Much of the global polling on general vaccine hesitancy has not studied Africa, but specific research by the Africa Centres for Disease Control and Prevention (Africa CDC), in partnership with the London School of Hygiene & Tropical Medicine (LSHTM), found large disparities between African countries – with 94 per cent of Ethiopians saying they would take the vaccine but only 59 per cent of those in the Democratic Republic of Congo.
The survey of 15,000 people across 15 countries found that vaccine hesitancy was higher among those in large cities, with one-in-five saying they wouldn’t take the Covid-19 vaccine, compared to just 14 per cent in villages. In another survey by GeoPoll, the main concern raised about the vaccine was its safety. Tanzania’s President John Magufuli, who passed away this week, was among those who propagated coronavirus-scepticism, and the Tanzanian government refused to purchase vaccine doses.
Previous examples of the dangers of vaccine hesitancy cause understable concern – in 2003/4, five Nigerian states boycotted the polio vaccine, fuelled by rumours that the vaccine was an American conspiracy to spread HIV, or cause infertility in Muslim girls. The boycott caused annual polio instances to increase five-fold between 2002 and 2006, and was a major setback in the fight to eradicate polio.
Raji Tajudeen, head of public health institutes and research at Africa CDC told the Lancet that misinformation in the media is responsible for a lot of the doubts and mistrust around the Covid-19 vaccine – two-thirds (66 per cent) of the survey respondents said they had seen or heard rumours about the vaccines.
Half of the respondents believed that Covid-19 was a planned event by foreign actors, with another common belief being that people in Africa were being used as test subjects in vaccine trials (45 per cent), or that vaccine trials have led to the deaths of children (33 per cent). Sixty-two per cent of those who heard disinformation stories said they shared them with their friends and family.
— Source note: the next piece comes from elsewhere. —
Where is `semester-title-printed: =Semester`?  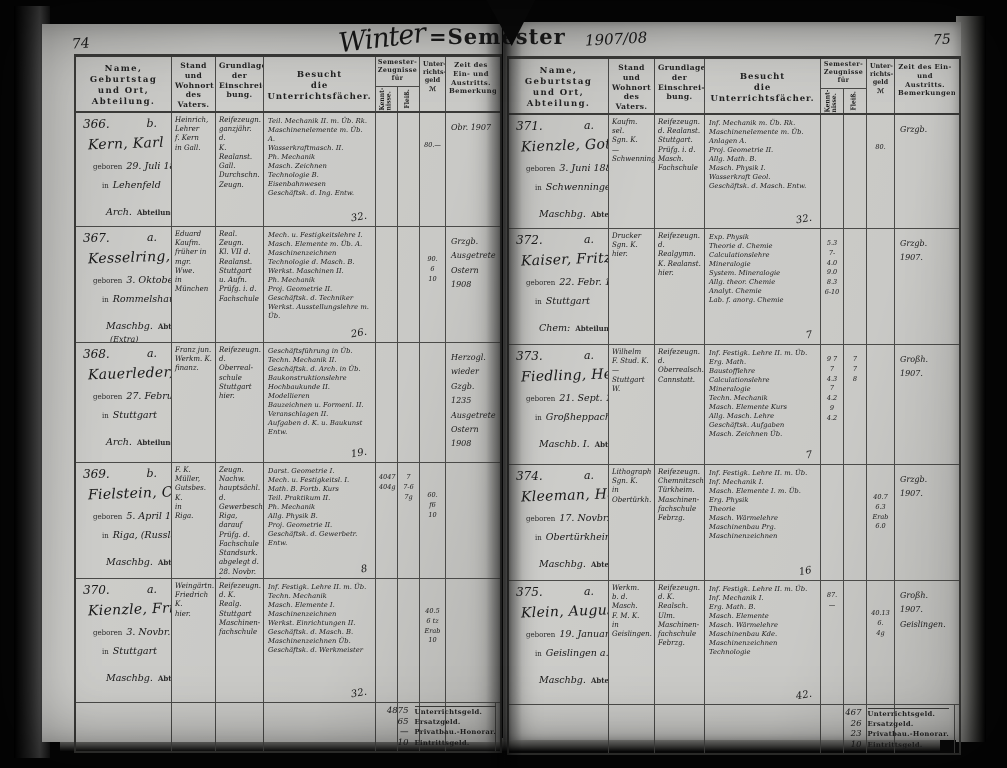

Charles Wiysonge, director of Cochrane South Africa at the South African Medical Research Council told the Lancet that understanding concerns about the vaccine is key to being able to counter misinformation. “This is an opportunity to really educate people about vaccines, about what they are, how they work, and how they have been very successful,” he says. “It is important that we try to understand what the issues are in every setting; we shouldn’t assume anything.”
This data shows that while there isn’t necessarily a greater mistrust of the vaccine in countries within the African Union, there is still hesitancy, fuelled by misinformation and social media. If African countries suffer the same confidence hit to AstraZeneca that has been seen in western Europe, this could have a huge impact on their efforts to vaccinate their population, and further widen the gap between the richest and poorest parts of the world.